The response should hold every record from the listing that follows, verbatim, and no pictures.
/---
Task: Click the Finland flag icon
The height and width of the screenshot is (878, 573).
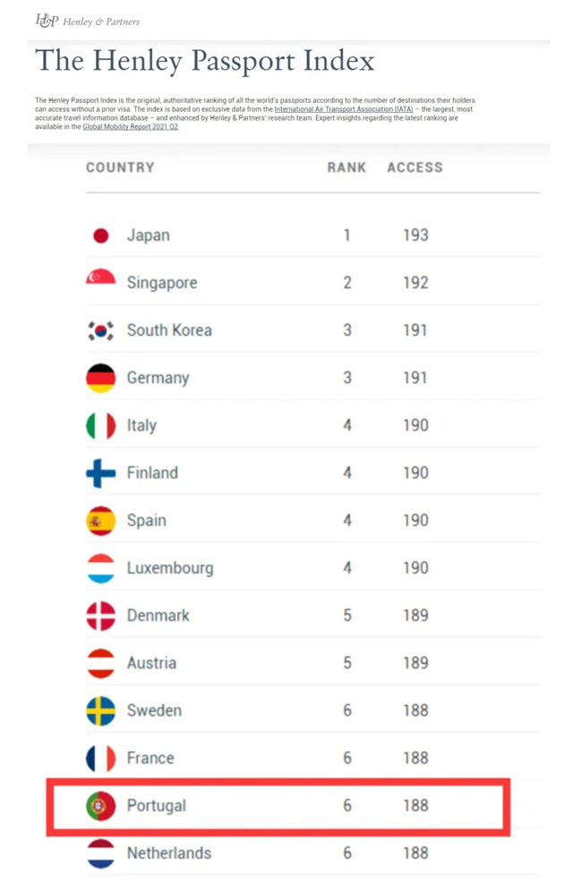Action: [x=101, y=473]
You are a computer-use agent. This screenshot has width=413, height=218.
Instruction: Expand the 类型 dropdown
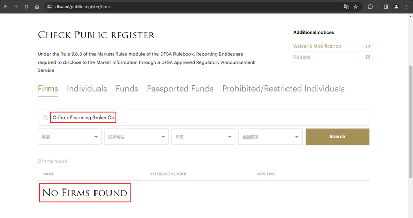[x=70, y=137]
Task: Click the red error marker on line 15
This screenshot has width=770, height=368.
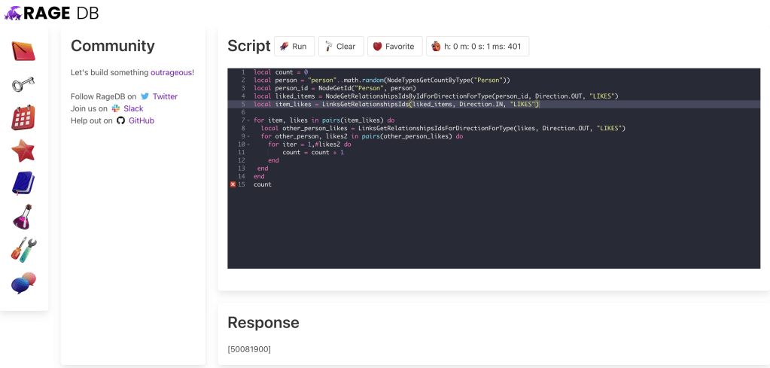Action: 233,184
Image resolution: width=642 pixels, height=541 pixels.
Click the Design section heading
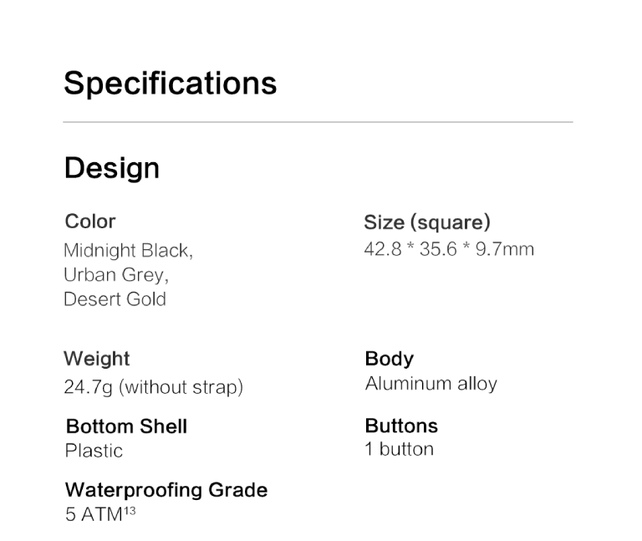click(112, 168)
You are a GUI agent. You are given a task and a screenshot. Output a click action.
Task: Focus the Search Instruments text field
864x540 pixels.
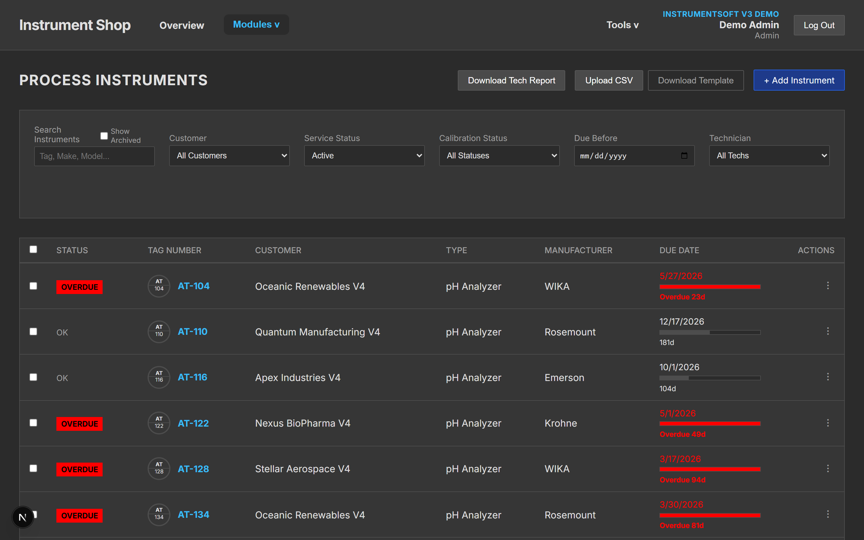click(x=94, y=156)
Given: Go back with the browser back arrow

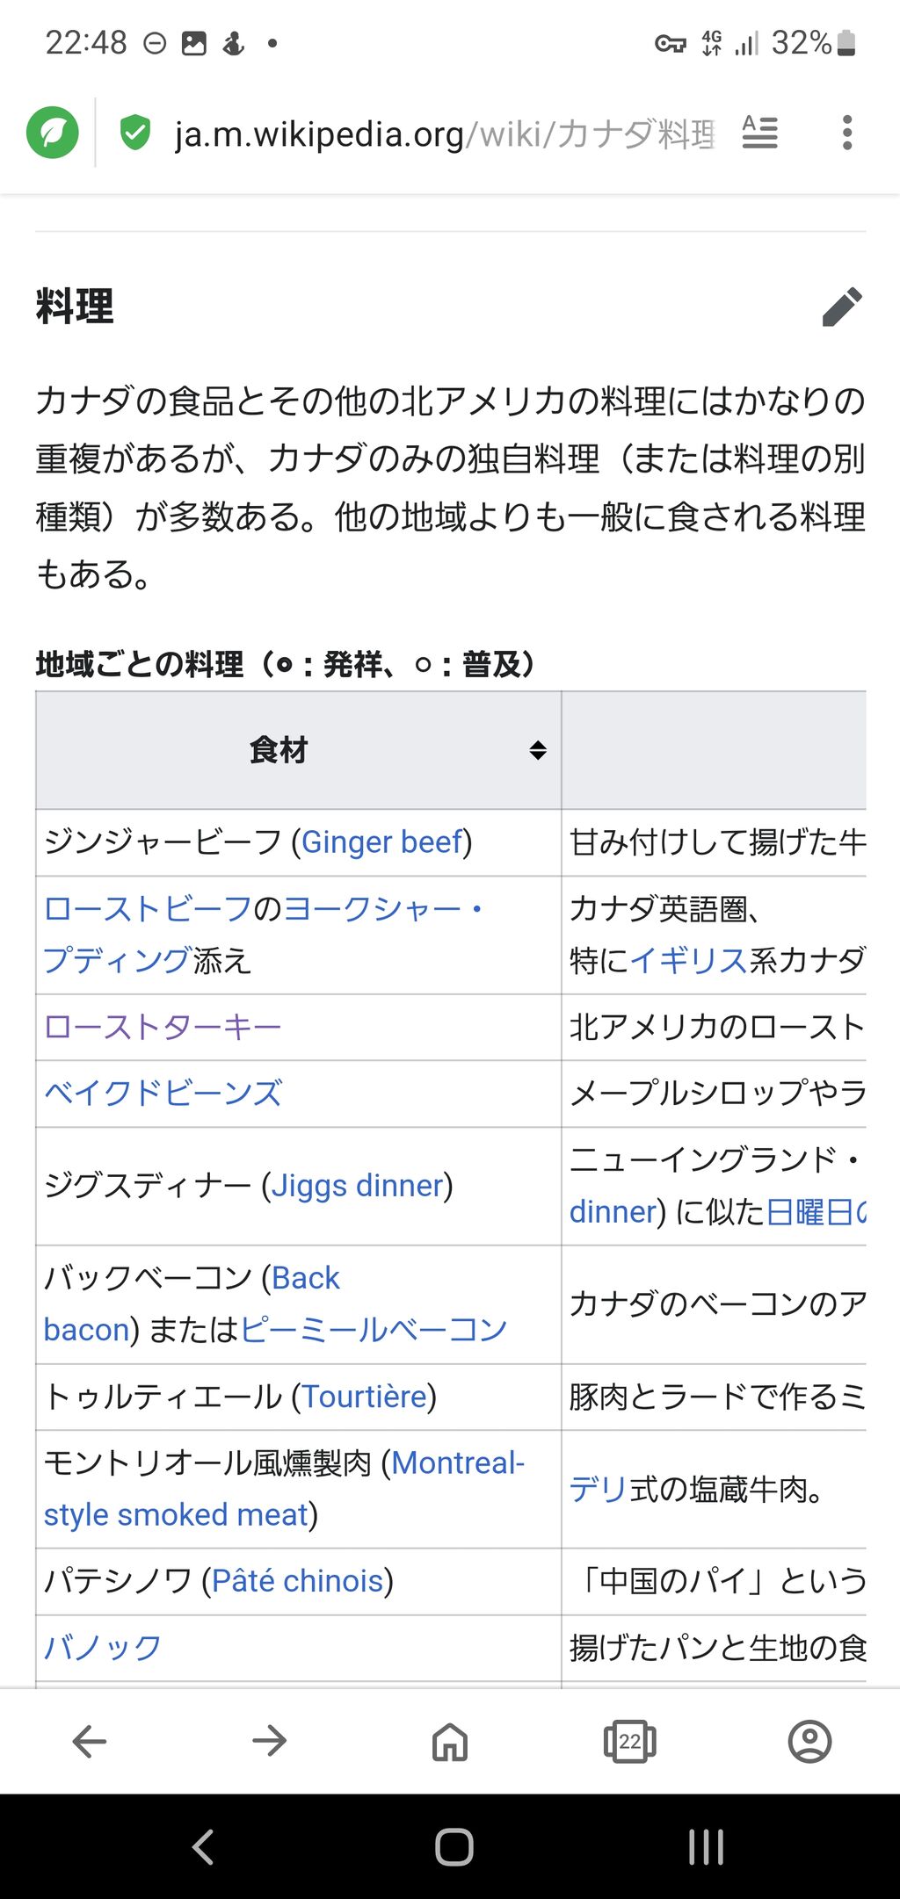Looking at the screenshot, I should [x=89, y=1740].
\---
*Solution to the exercise:*
Task: Click the Finland flag icon
The height and width of the screenshot is (878, 573).
Action: [x=101, y=473]
You are a computer-use agent. This screenshot has width=413, height=218.
Instruction: Expand the 类型 dropdown
[x=70, y=137]
Task: Click the red error marker on line 15
This screenshot has width=770, height=368.
Action: 233,184
Image resolution: width=642 pixels, height=541 pixels.
Click the Design section heading
click(112, 168)
You are a GUI agent. You are given a task and a screenshot. Output a click action.
Task: Focus the Search Instruments text field
864x540 pixels.
click(x=94, y=156)
Given: Go back with the browser back arrow

Looking at the screenshot, I should [x=89, y=1740].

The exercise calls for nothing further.